▶ TO DO: Whenever the string "Open" turns up in a line of the data below, copy that line.

•••

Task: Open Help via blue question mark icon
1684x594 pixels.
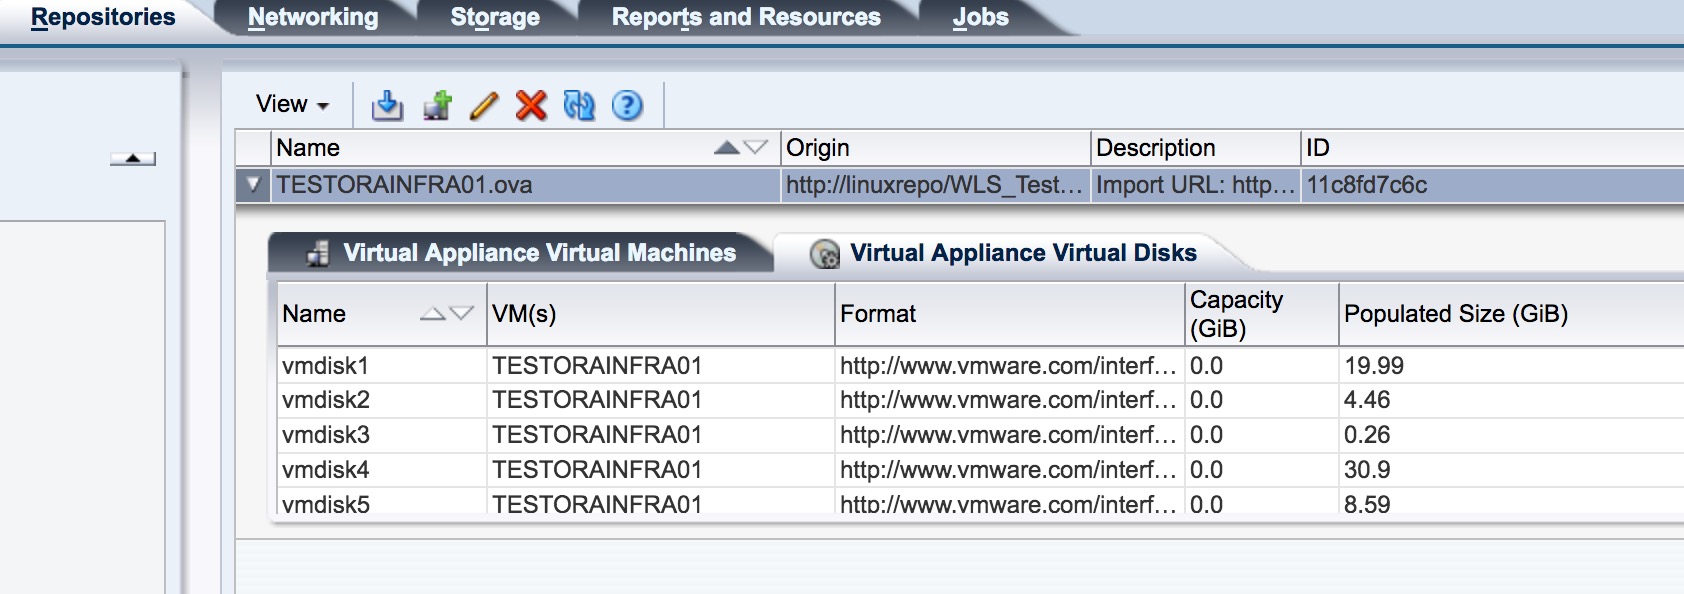Action: tap(627, 105)

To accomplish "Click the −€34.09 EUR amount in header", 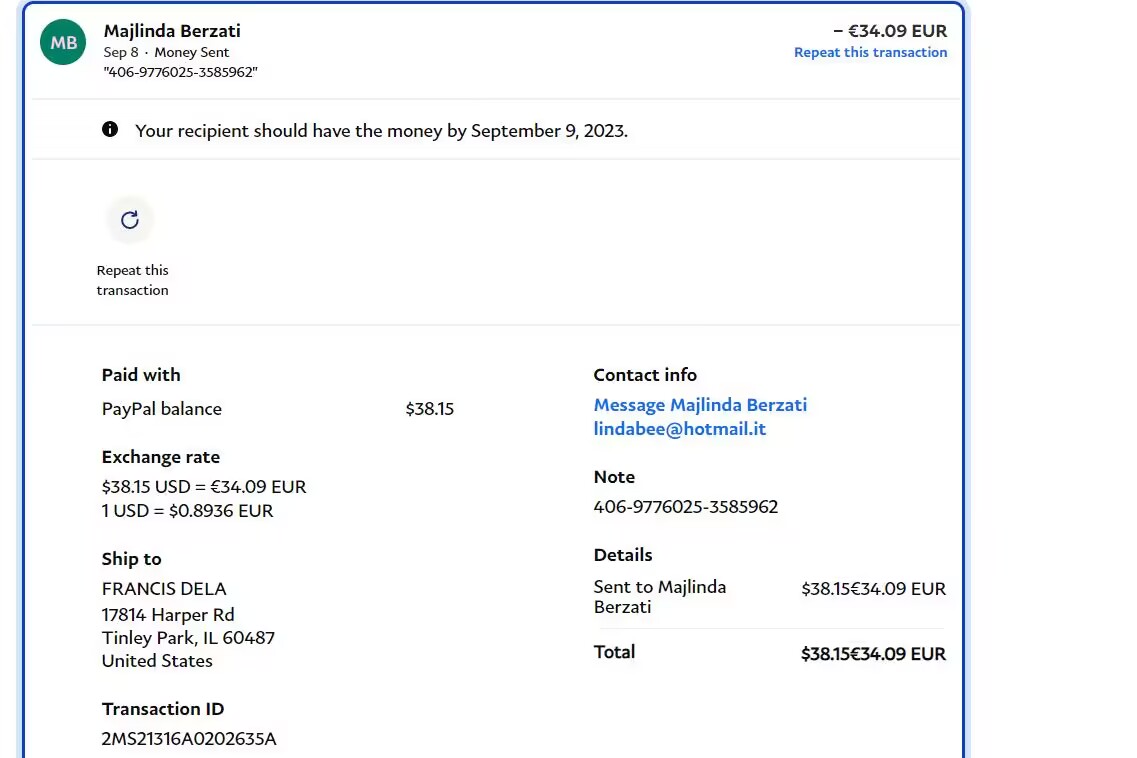I will [x=890, y=31].
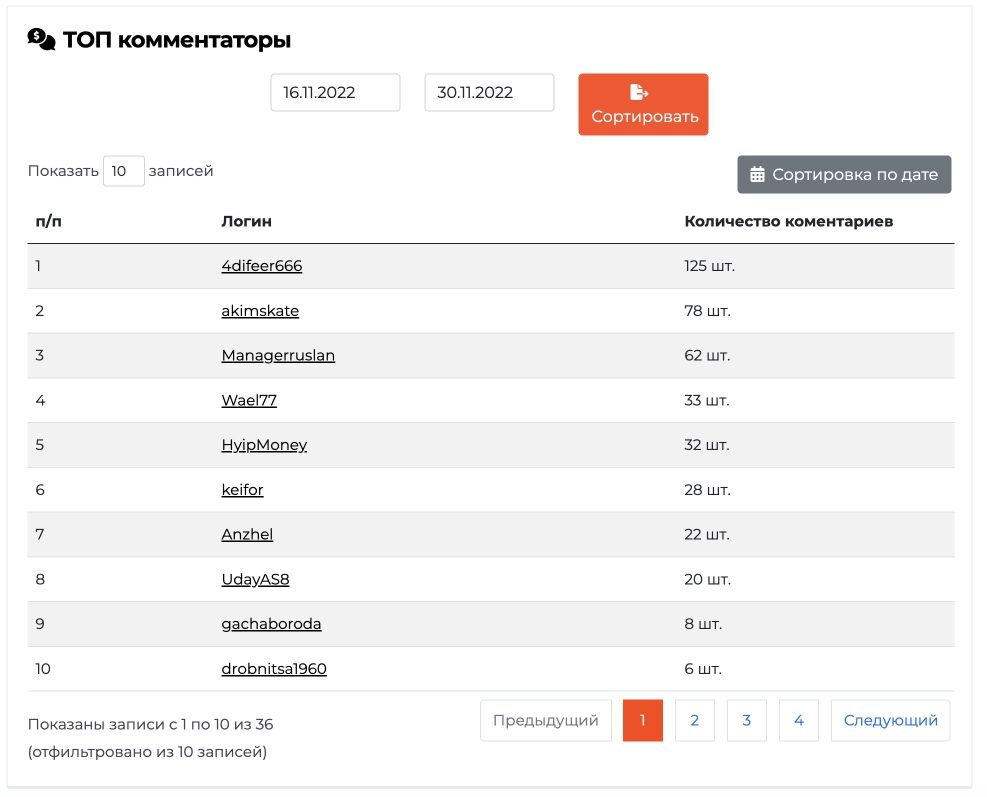Screen dimensions: 987x797
Task: Click the Следующий pagination button
Action: [x=891, y=720]
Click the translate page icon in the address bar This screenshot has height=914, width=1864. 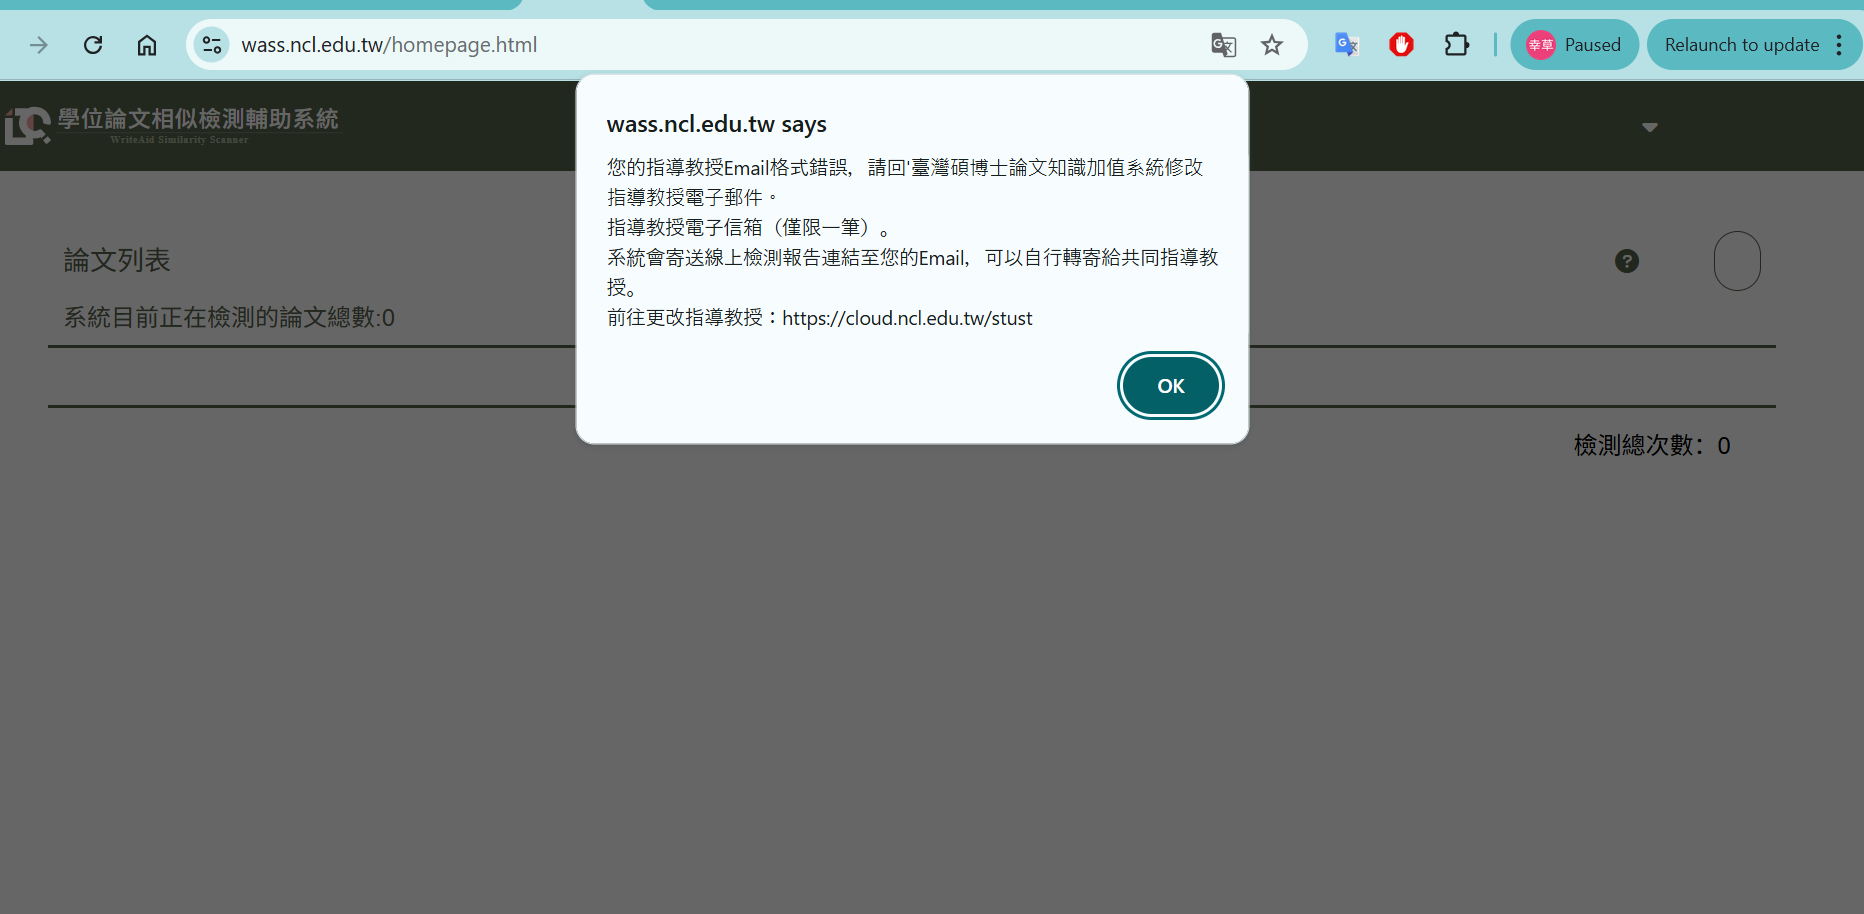pos(1223,45)
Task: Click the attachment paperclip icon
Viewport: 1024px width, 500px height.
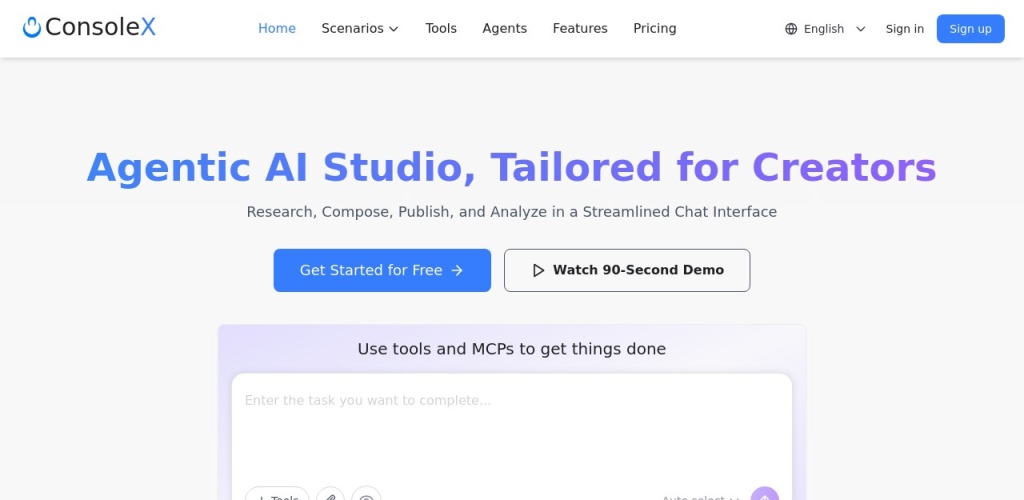Action: (x=330, y=496)
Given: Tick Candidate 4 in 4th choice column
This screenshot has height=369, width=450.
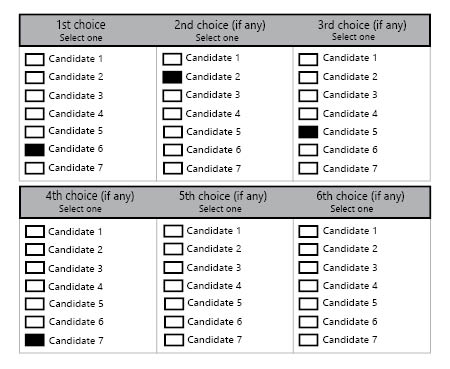Looking at the screenshot, I should [34, 286].
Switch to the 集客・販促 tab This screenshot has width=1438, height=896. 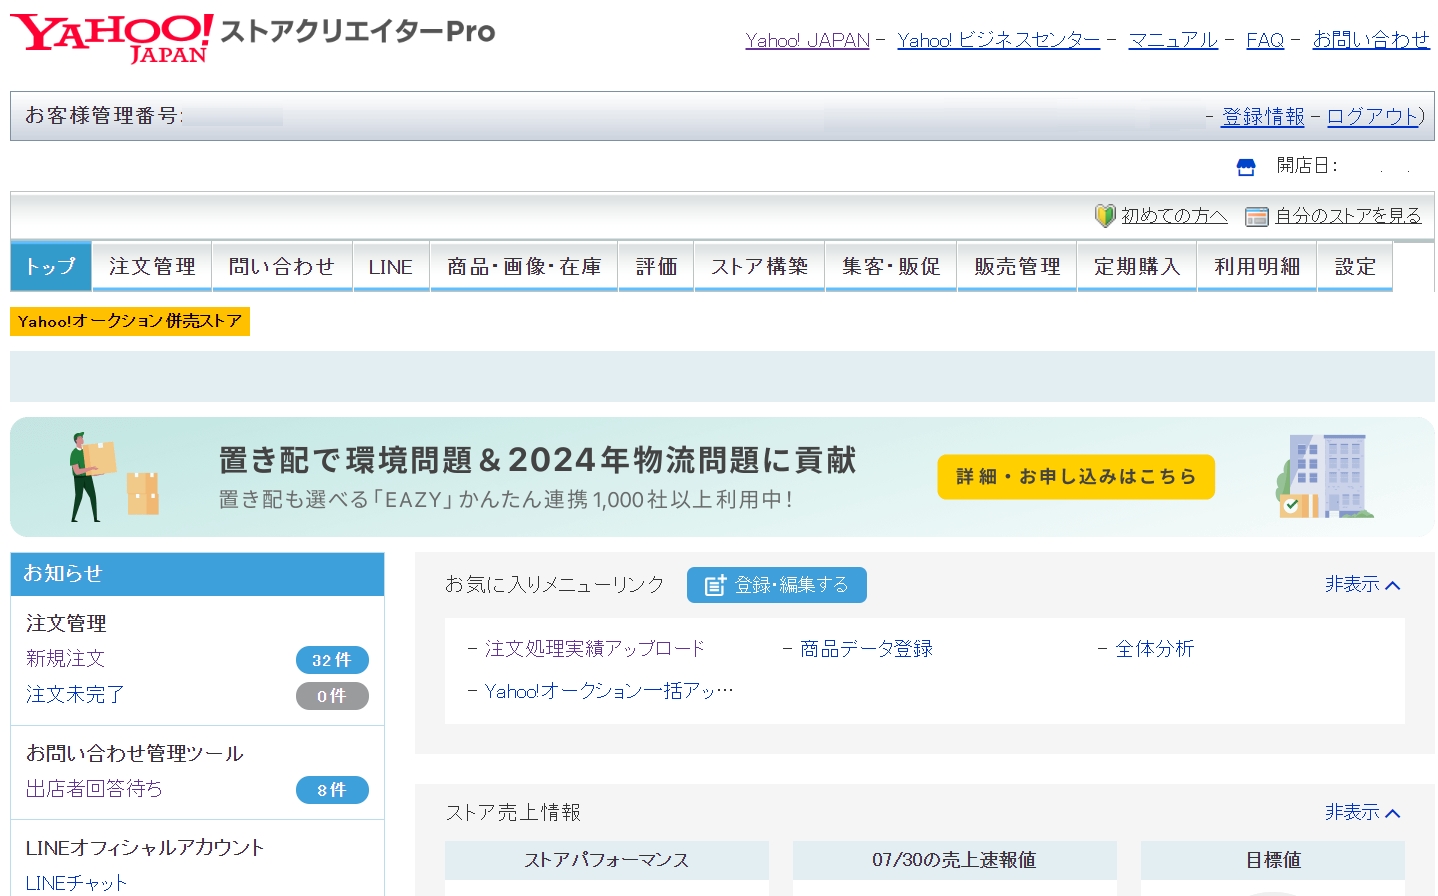(x=889, y=266)
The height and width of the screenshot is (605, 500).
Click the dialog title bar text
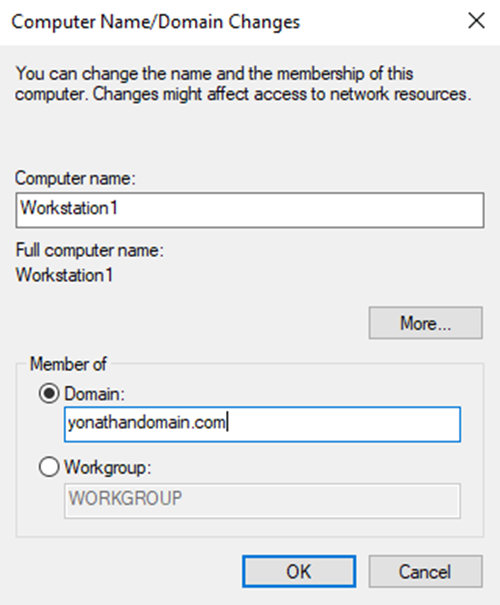(155, 22)
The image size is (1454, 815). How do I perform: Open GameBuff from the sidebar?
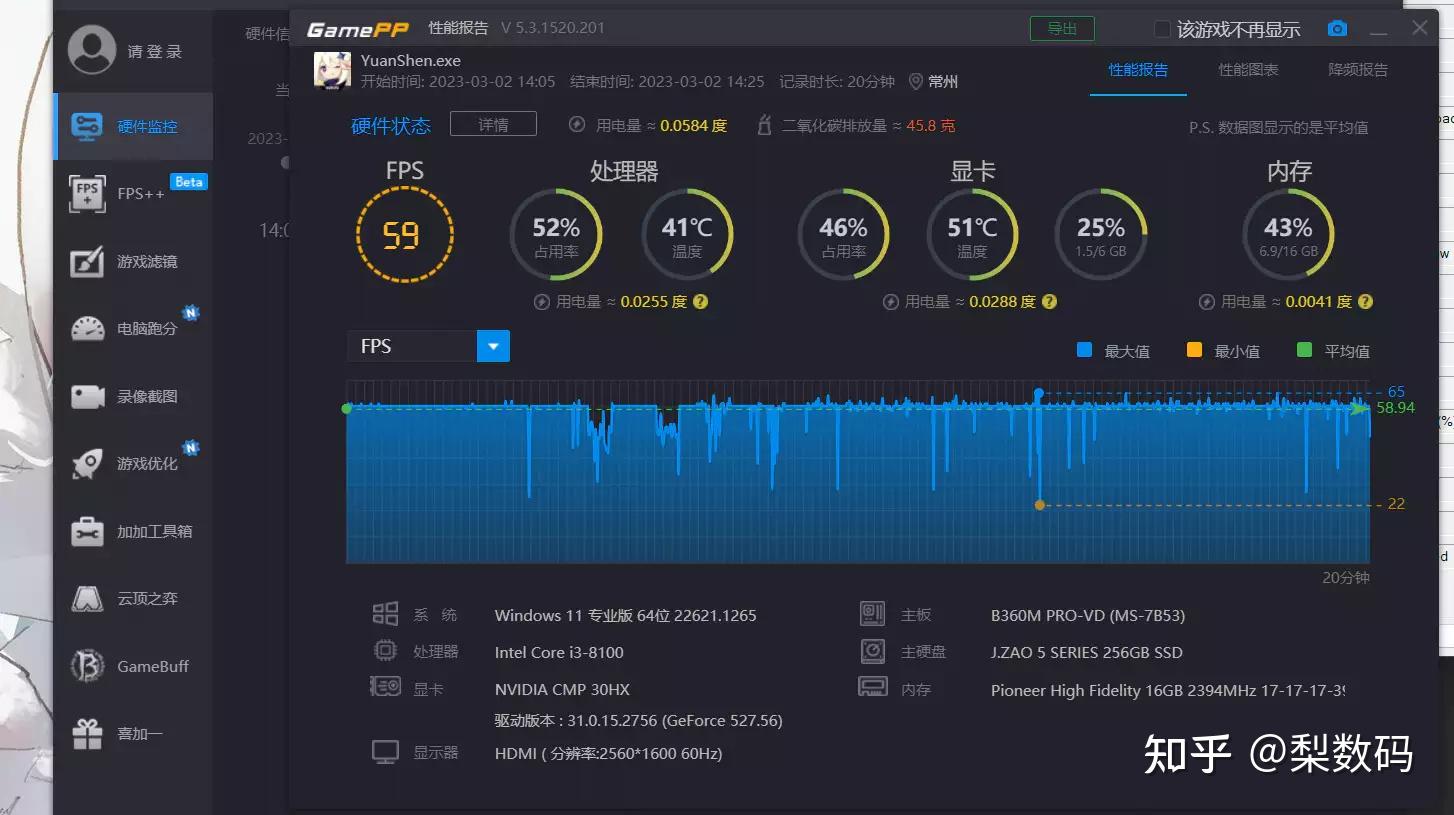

•••

▶ EXERCISE ANSWER:
Task: Open Help via blue question mark icon
The image size is (1454, 815). How do I perform: Open GameBuff from the sidebar?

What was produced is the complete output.